[Text under study]:
▬▬▬▬▬▬

FDA Researchers Find Salmonella-Killing Bacterium

The agency reported the breakthrough July 8 and said "Team Tomato" has published two studies recently in scientific journals.

The U.S. Food and Drug Administration has posted a report about a team of its microbiologists that has found a bacterium that kills Salmonella but is harmless to human beings. The scientists, dubbed FDA's "Team Tomato," are studying tomatoes on an experimental farm at Virginia Tech's Agriculture and Research Extension Center, which is adjacent to farms that have been the source of Salmonella contamination, according to the July 8 report.

Tomatoes are vulnerable to contamination by Salmonella, which is a common cause of foodborne illness. According to the report, 15 multistate outbreaks of Salmonella contamination of raw tomatoes occurred from 1973 to 2010, with 12 of them occurring since 2000.

"The conditions in which tomatoes thrive are also the conditions in which Salmonella thrive," Eric Brown, Ph.D., director of FDA's Division of Microbiology, said. "But the tomato always presented an extra challenge because it is so short-lived. By the time it looked like contaminated tomatoes could be causing illnesses, the harvest would be gone."

▬▬▬▬▬▬

[Data for analysis]:
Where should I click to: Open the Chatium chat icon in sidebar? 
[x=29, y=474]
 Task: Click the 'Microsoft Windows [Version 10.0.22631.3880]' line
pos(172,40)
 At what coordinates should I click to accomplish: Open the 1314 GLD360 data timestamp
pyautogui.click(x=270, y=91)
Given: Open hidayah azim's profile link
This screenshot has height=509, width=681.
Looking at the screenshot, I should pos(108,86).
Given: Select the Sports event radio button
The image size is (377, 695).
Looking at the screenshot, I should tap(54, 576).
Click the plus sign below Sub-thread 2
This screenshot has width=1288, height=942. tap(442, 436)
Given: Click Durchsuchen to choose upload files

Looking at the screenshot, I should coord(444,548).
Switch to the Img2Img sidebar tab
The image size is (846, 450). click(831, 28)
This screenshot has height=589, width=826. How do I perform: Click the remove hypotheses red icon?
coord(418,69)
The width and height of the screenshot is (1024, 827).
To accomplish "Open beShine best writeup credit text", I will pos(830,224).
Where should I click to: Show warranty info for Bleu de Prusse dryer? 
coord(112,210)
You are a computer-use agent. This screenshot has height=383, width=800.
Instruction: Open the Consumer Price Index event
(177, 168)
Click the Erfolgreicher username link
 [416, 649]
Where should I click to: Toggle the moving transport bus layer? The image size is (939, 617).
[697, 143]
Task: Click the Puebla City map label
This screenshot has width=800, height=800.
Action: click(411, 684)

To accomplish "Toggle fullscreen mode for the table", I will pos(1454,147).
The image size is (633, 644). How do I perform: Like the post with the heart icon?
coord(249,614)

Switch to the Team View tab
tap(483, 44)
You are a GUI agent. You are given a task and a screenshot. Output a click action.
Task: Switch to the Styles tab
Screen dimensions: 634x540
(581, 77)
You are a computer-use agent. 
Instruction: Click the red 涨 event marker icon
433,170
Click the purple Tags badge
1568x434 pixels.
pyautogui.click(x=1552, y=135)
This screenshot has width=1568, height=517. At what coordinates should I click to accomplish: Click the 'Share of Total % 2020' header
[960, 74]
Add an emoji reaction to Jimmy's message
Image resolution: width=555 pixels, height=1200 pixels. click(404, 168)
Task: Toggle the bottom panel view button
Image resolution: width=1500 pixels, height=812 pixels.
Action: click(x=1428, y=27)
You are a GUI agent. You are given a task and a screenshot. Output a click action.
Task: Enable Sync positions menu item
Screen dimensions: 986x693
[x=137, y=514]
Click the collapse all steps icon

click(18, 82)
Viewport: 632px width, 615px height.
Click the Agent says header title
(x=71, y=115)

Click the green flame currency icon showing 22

▬▬▬▬▬▬

[Task to carry out]:
Answer these questions from the text on FDA's Salmonella research:
(a) Where is "Team Tomato" studying tomatoes?
(b) How many multistate outbreaks of Salmonella contamination of raw tomatoes occurred from 1973 to 2010?
(c) What position does Eric Brown hold?
The items are separate material and have no connection to the text on FDA's Salmonella research.

[Solution]:
(a) On an experimental farm at Virginia Tech's Agriculture and Research Extension Center.
(b) 15.
(c) Director of FDA's Division of Microbiology.